=== Problem to solve ===
From the entries that follow, gather each line holding the word "Petit".

---- Entries supplied

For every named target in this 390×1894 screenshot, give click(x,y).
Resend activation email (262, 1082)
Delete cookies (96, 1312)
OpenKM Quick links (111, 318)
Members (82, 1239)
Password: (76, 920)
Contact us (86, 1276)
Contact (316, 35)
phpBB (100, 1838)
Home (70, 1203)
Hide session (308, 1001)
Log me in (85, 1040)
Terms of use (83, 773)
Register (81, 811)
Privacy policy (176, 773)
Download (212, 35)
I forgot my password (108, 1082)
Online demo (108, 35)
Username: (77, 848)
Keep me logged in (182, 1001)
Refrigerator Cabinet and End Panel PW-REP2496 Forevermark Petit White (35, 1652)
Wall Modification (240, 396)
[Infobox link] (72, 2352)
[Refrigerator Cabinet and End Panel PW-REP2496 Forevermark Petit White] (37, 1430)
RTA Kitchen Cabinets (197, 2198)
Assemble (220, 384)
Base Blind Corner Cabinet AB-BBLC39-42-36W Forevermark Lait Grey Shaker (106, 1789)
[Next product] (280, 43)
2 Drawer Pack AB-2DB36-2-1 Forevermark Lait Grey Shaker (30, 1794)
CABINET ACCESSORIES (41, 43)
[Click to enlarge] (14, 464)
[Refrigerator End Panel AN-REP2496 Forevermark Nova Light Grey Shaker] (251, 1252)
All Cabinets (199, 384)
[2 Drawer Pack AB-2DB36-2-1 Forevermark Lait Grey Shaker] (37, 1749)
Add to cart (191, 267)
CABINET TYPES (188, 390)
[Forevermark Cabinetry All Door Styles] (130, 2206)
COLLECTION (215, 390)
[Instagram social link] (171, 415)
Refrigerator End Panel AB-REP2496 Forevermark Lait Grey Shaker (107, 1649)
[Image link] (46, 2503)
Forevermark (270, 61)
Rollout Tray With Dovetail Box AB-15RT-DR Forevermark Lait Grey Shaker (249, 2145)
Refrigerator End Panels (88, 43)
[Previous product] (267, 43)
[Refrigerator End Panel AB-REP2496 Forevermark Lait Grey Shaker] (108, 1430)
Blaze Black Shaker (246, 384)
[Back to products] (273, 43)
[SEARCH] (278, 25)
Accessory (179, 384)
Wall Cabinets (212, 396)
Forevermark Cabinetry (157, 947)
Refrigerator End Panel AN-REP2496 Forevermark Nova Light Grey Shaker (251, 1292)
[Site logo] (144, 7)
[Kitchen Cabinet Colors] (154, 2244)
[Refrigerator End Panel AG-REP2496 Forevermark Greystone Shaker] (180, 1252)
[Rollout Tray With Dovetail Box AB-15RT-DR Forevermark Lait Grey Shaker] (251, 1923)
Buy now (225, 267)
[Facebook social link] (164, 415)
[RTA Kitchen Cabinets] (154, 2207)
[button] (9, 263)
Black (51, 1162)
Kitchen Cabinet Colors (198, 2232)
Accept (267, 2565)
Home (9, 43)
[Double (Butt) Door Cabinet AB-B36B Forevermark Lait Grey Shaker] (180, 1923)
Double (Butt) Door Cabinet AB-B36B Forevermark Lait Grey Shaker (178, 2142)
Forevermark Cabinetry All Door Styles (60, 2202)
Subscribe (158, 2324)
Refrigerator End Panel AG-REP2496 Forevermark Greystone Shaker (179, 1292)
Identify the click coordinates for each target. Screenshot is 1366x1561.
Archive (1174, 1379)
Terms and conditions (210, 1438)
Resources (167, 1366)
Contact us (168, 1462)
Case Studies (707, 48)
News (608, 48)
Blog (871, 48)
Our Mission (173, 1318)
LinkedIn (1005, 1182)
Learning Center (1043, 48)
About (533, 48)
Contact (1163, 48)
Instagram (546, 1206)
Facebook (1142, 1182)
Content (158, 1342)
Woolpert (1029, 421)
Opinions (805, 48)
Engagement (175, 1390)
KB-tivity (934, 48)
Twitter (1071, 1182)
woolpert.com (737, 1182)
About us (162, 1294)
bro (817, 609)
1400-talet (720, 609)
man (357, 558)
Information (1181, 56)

--------

=== Result ===
Refrigerator Cabinet and End Panel PW-REP2496 Forevermark Petit White (35, 1652)
[Refrigerator Cabinet and End Panel PW-REP2496 Forevermark Petit White] (37, 1430)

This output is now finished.